Hugh Masekela Makes Jazz History At Eubie Live!
by Andrew Zaleski
The scariest thing about Hugh Masekela is that he almost gave up the trumpet. He had been playing for four years when he first listened to Clifford Brown, a trumpet king in the 1950s, and thought there was no hope for a boy from South Africa to blow a horn the way Brown could.
Of course, more than half a century later, Masekela was the reason for more than a hundred people to crowd into the fourth floor of the Eubie Blake Center the evening of Oct. 21st, taking seats in overflow rows made up of metal chairs. He was joined on stage by good friend and legendary Charm City pianist, Larry Willis; the two of them, one trumpet, one piano, played a fifteen-tune set.
As Masekela told showgoers early in the night, the music he and Willis were playing was what they had learned in the 1960s and 1970s. The duo first met at the Manhattan School of Music in the first half of the 1960s—where Willis had originally been a voice major singing opera and wearing powdered wigs that made him look like George Washington, so Masekela says.
It took little time for Masekela to convince Willis to stick to his other talent, playing piano, and by 1963 they had formed their first quartet, a group that played at the Village Gate in Greenwich Village. “We were so scared,” Masekela told the crowd as he ticked off the names of women singers for whom they opened: Gloria Lynn, Aretha Franklin, Buffy St. Marie, Nina Simone.

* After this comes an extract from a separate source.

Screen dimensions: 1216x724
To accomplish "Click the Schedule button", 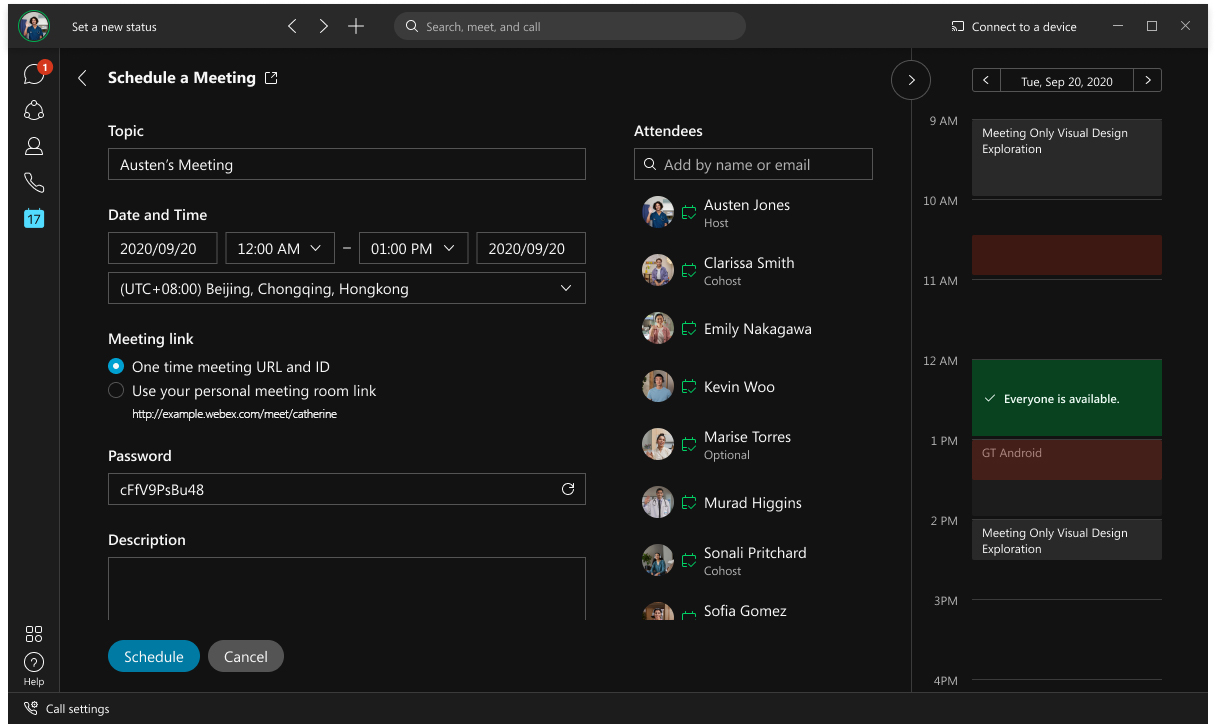I will click(x=154, y=657).
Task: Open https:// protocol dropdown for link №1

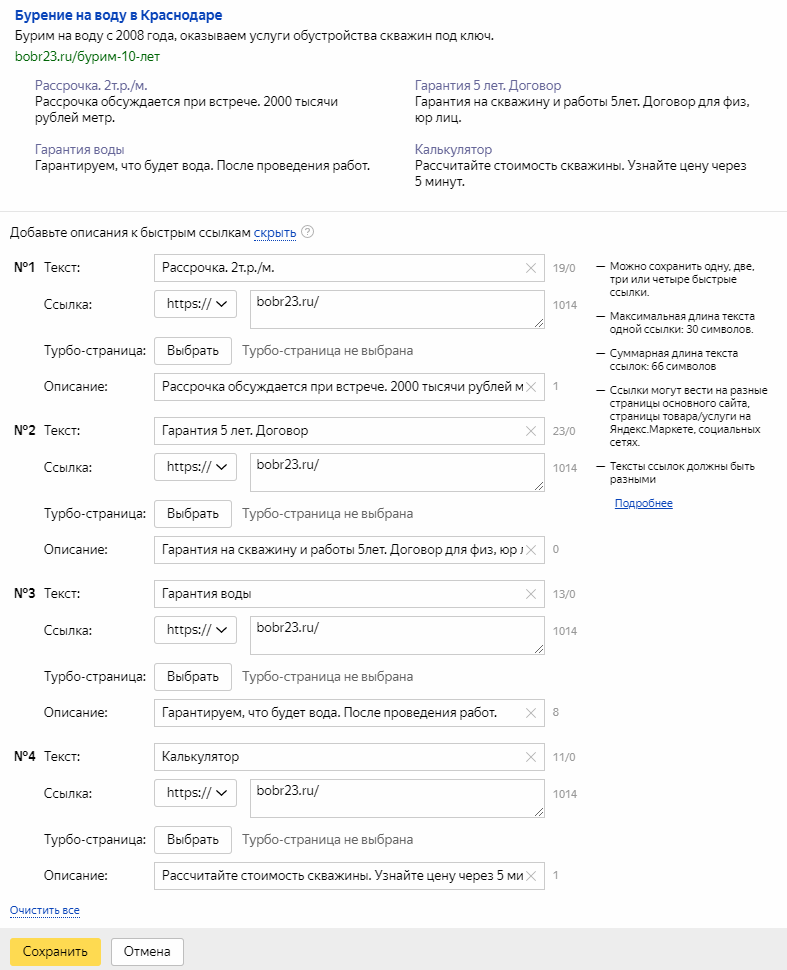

Much of Masekela’s life since his time at the Manhattan School—and, understandably, his Sunday-night show at Eubie Blake—unfolds in this way. An experienced jazz music listener could probably meet all of Masekela’s friends just by thumbing through his collection of vinyl albums. Dizzy Gillespie introduced Masekela to Thelonious Monk. Masekela met Ella Fitzgerald once he started playing shows where she was on the bill. New York City introduced him to the likes of Duke Ellington and Billy Strayhorn. And before Masekela even set foot inside the Manhattan School, he was ordained by Louis Armstrong, who sent his trumpet to South Africa where Masekela and his musician friends became important overnight: black boys in a white-dominated country famous for what a black jazzer shipped their way.
The set list Masekela and Willis played was filled with the history these two men have lived. A rendition of “Monk’s Mood” demonstrated Masekela’s range, as he played drawn-out notes layered among quick crescendos that stammered along to the music from the piano. Masekela took on the Robin/Rainger standard “Easy Living,” no longer the dejected boy from long ago, and made his trumpet croon and cry like Baltimore’s Billie Holiday.
They played a blues song from Swaziland that Masekela said South African singer Miriam Makeba taught him 52 years ago. Eight songs into the set, this was a climactic moment in the evening. Willis punched his piano keys as Masekela dropped his trumpet to his side and started chanting into the microphone, stomping his right foot twice in between measures, snapping just to keep time. Shouts of “all right!” came from the right side of the room. When the tune was done, and cheers filled the room, Masekela and Willis locked right hands together in what’s considered a standard South African greeting: the “snap” handshake, where opposing middle fingers interlock and snap as you pull your hands apart.
Masekela sang “Until the Real Thing Comes Along,” stomping his foot at the beginning of the song’s final chorus before his voice dropped into a baritone. He also sang tunes written by Tom Bell and Louis Armstrong, as well as “You Must Believe in Spring,” to close out the first set of eleven songs.
In something of a typical Baltimore fashion—or, at least, it’s something I’ve observed at jazz shows I’ve attended in the city—a fair number of people left when the first set concluded around 6:45 p.m. While the break was good, as it allowed people to pose for photos with Masekela and purchase Friends, the four-CD set recorded by Masekela and Willis in South Africa, it was too long. Once Masekela and Willis resumed around 7:40, there was time for three more tunes, not including the encore: Herbie Hancock’s “Watermelon Man.”
But the night, on the whole, was a triumph. Not only were some of the city’s past and present jazz greats on hand—Camay Calloway Murphy, John Lamkin, Robert Shahid—but we were reminded that Baltimore remains a draw for popular, world-renowned jazz musicians.
During the first set, Masekela cavalierly chided the crowd for being “greedy” and “pushy” when they responded that they had not had enough music. For the time, in a place like Baltimore, in a genre of music like jazz, being greedy and pushy are beautiful things.